— START Working data —
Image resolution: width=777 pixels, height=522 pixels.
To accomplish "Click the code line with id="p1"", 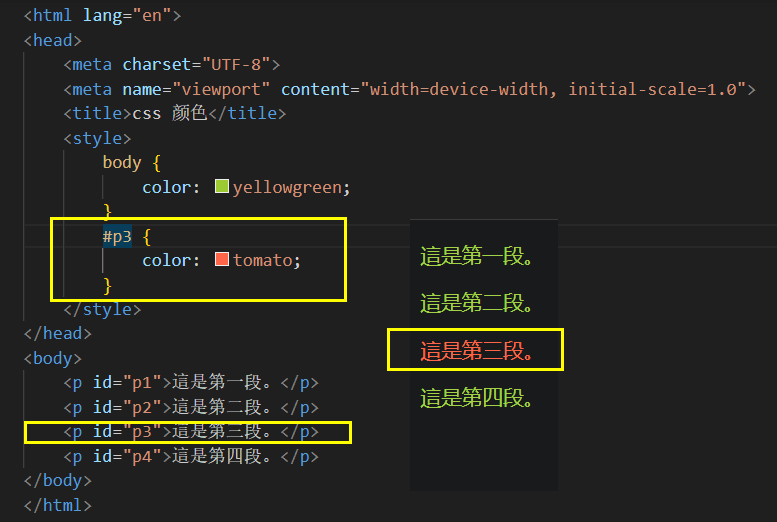I will 190,383.
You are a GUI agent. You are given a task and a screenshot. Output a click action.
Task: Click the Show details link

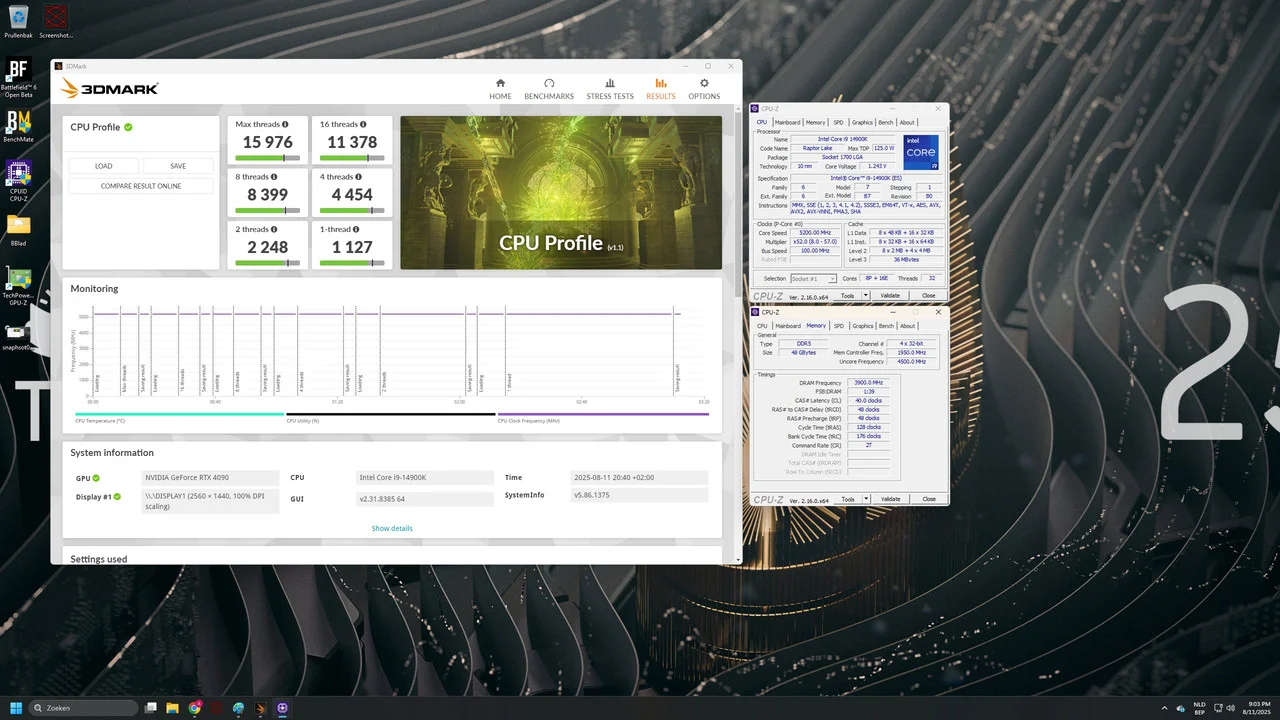(392, 528)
— END Working data —
Starting at the line that contains "You are a GUI" and ending at the end of the records, write those lines out again with "screenshot" switched to "screen capture" and nothing else changed. Leave the pictures out of your answer.

## Solution below
You are a GUI agent. You are given a task and a screen capture. Output a click action.
Task: Click the Show details link

(392, 528)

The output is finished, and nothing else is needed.